Ryan A. Bizzarro
is a Democratic state representative serving the Third District, which includes part of Erie County
Did you vote in the primary May 19?
If you did, I commend you for exercising your basic right to elect our leaders and make your voice heard. But if you didn't vote, I'd encourage you to ask yourself why.
Were you too busy? Did you forget? Are you unregistered, and find the voter-registration process in Pennsylvania a bit inconvenient and antiquated?
If you believe the commonwealth's voting system is archaic and burdensome, you're not alone. In an age of instant communication and staggering technological advances, we expect the public and private services we use to be equally expeditious. Unfortunately, the state's voter-registration process hasn't adapted itself to be more convenient for on-the-go Pennsylvanians; it still requires voters to mail in a paper form 30 days before an election if they wish to vote.
To help make this system more user-friendly, State Rep. Kevin Schreiber (D., York) and I have introduced House Bill 13, which would establish same-day voter registration in Pennsylvania.
Under this legislation, any qualified residents would be able to head to the polls or an election official's office on election day, register to vote, and then cast their ballots. The process would be quick and easy, allowing voters to promptly return to the many other responsibilities they have in their busy lives.
Currently, 12 other states and the District of Columbia allow same-day voter registration. Several other states are likely to enact such laws in the coming years. The idea isn't a new one; Maine, the earliest adopter of same-day voter registration, enacted this practice in 1973.

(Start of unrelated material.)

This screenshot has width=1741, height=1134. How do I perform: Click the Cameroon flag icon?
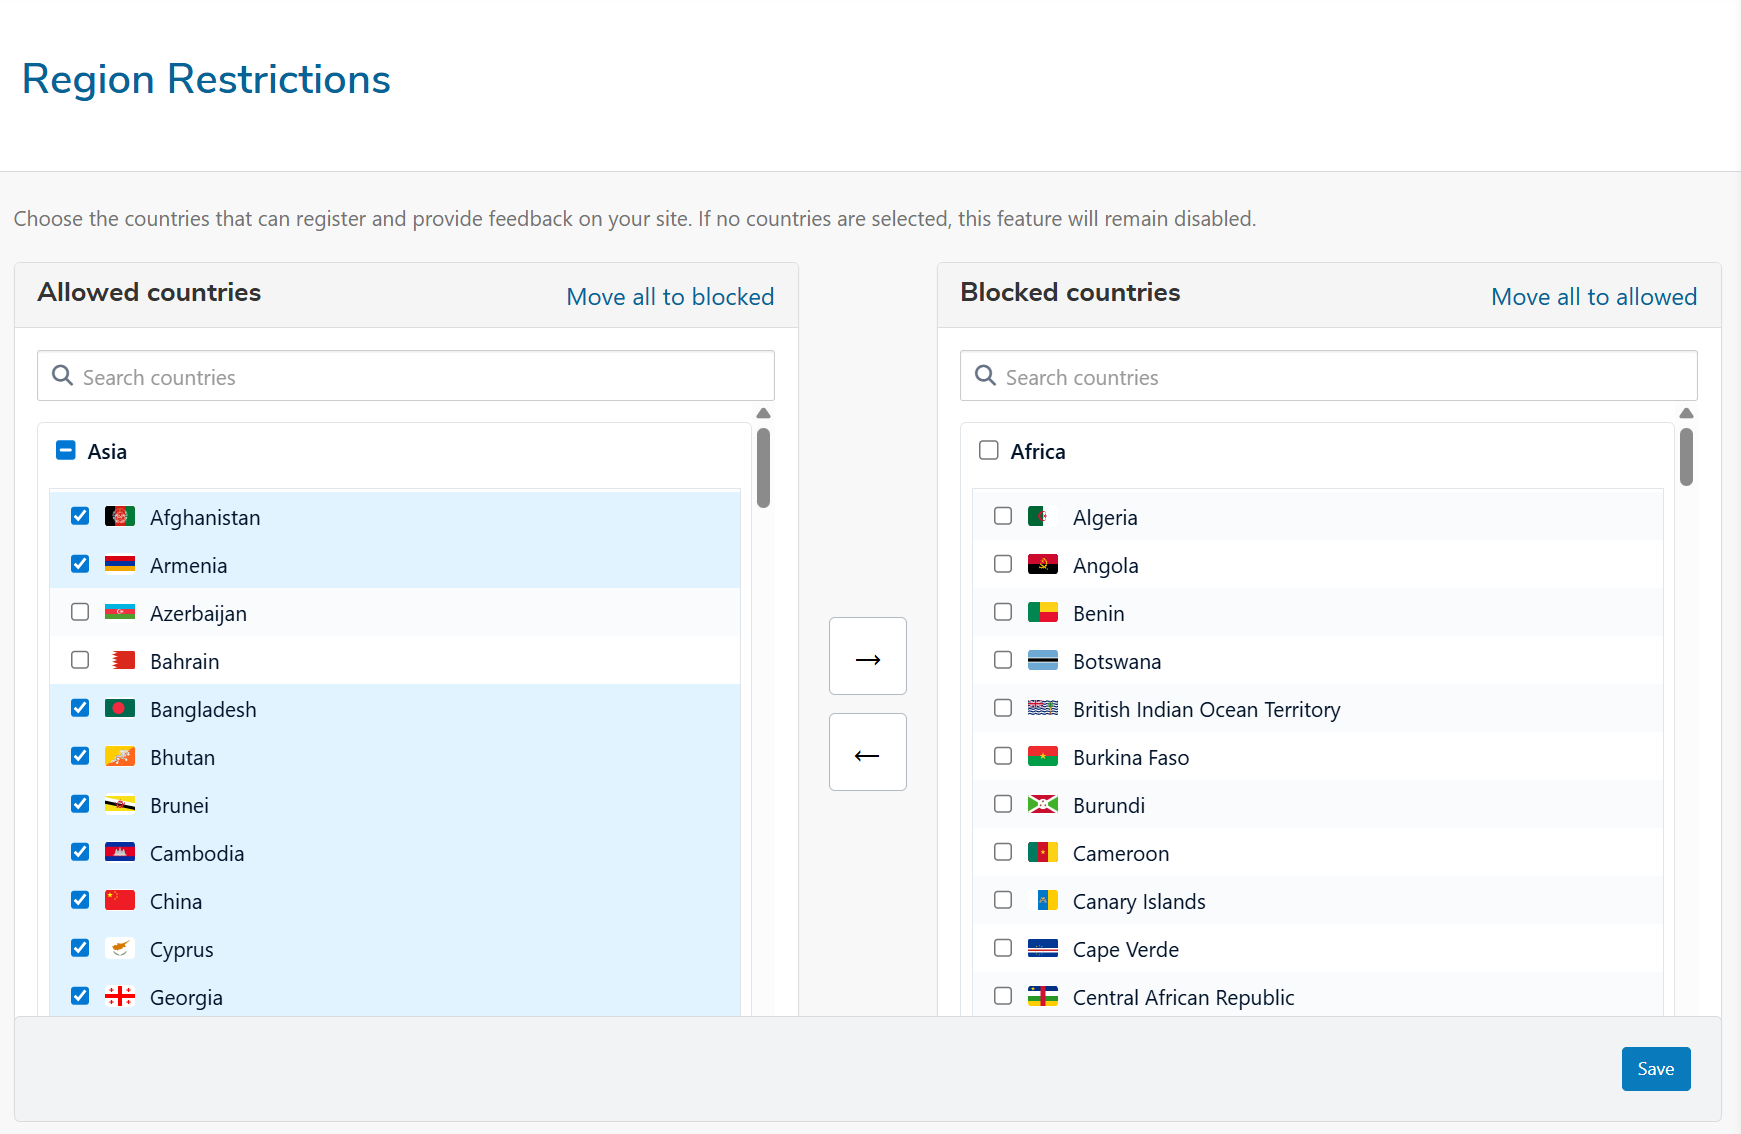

In the past, critics have cited concerns about potential voter fraud. However, voter fraud as a result of this practice is nonexistent in the states already allowing same-day registration. And, as we learned throughout the debate over the now-defunct voter-ID law, few cases of proven voter fraud have occurred in Pennsylvania.
But just to be safe, H.B. 13 has extra safeguards in place to protect against fraud. Potential voters would need to bring an acceptable form of ID to register, and their ballots would be provisional until the Department of State approves their applications. I believe the scrutiny of these applications would further emphasize the "one person, one vote" principle, instead of eroding it.
I also believe same-day registration would encourage more people to vote. A 2012 Demos study showed that's exactly what happened in Iowa and North Carolina when they enacted same-day registration in 2007.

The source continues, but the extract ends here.